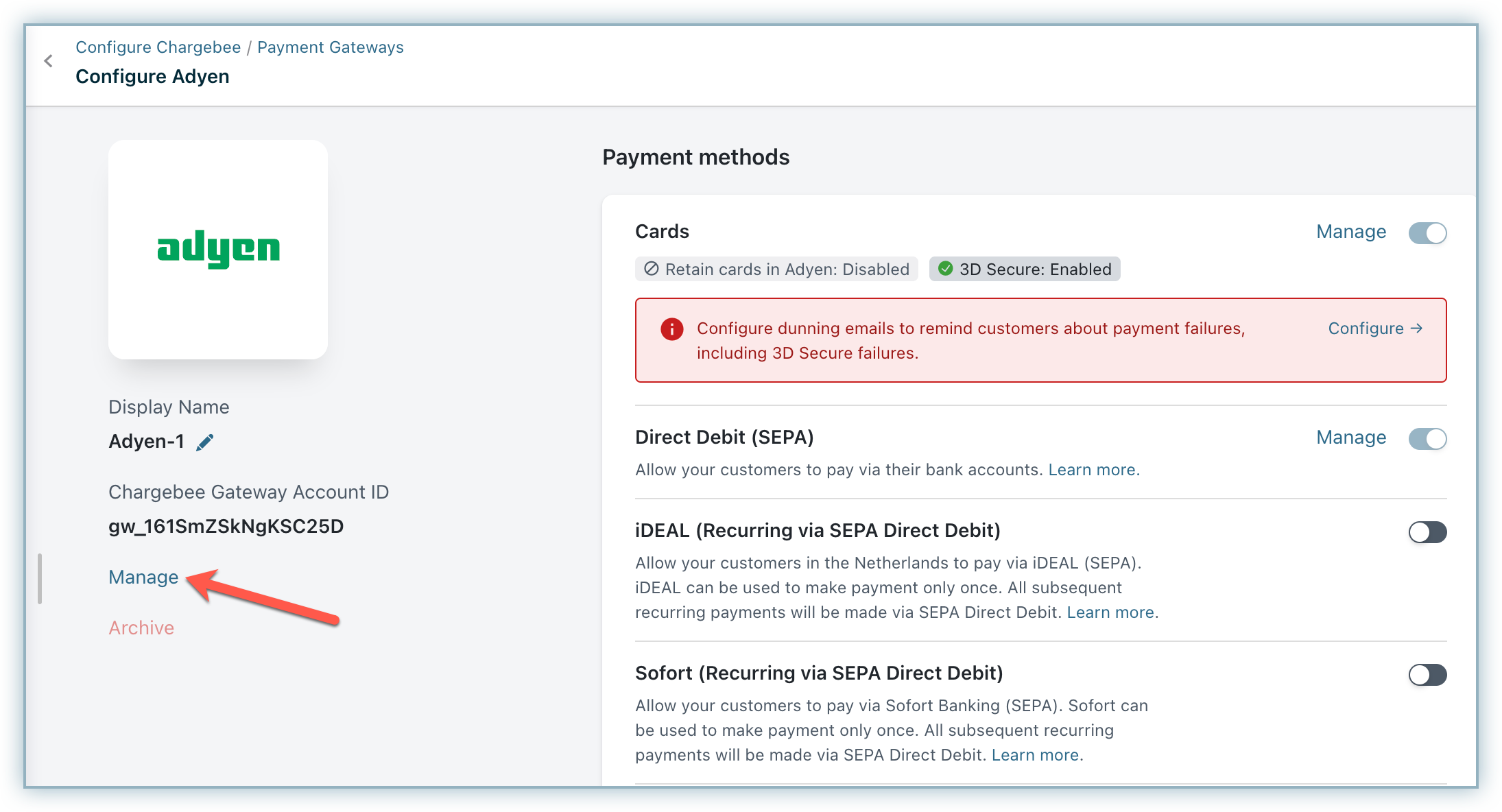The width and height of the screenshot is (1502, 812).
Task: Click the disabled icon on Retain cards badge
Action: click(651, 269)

* * *

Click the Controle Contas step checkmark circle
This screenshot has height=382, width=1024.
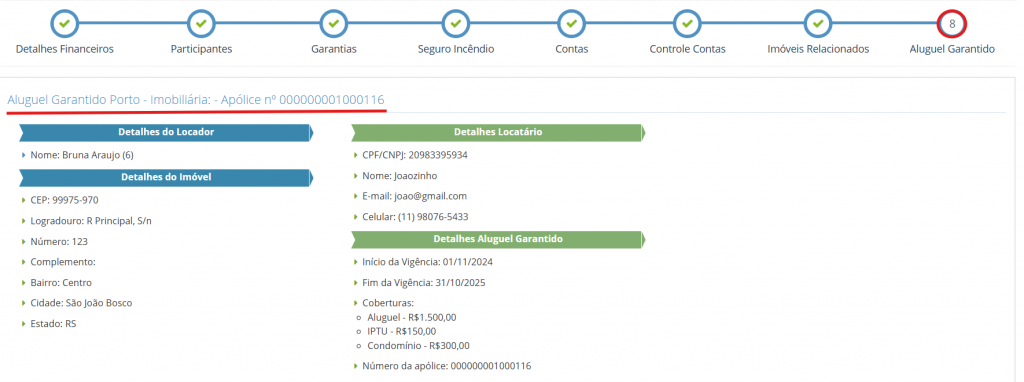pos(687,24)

---

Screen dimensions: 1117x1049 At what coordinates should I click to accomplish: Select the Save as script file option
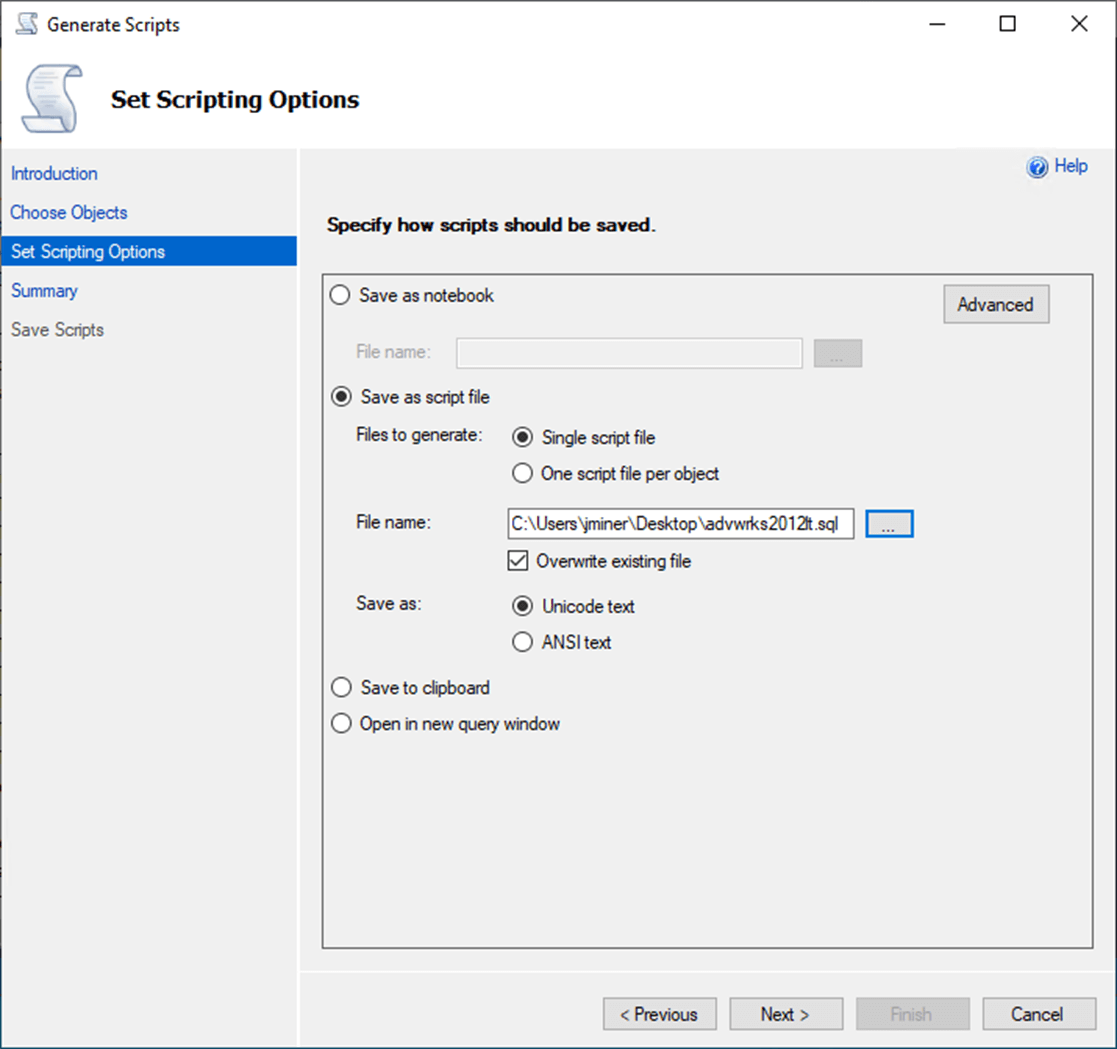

### What is needed
Rewrite the material as a JSON list of strings, starting with the line that contains "The width and" and going on through the line that contains "Action: click(651, 269)", with one string per line, blank lines omitted and the pictures left out.

### Answer
[
  "The width and height of the screenshot is (1502, 812).",
  "Task: Click the disabled icon on Retain cards badge",
  "Action: click(651, 269)"
]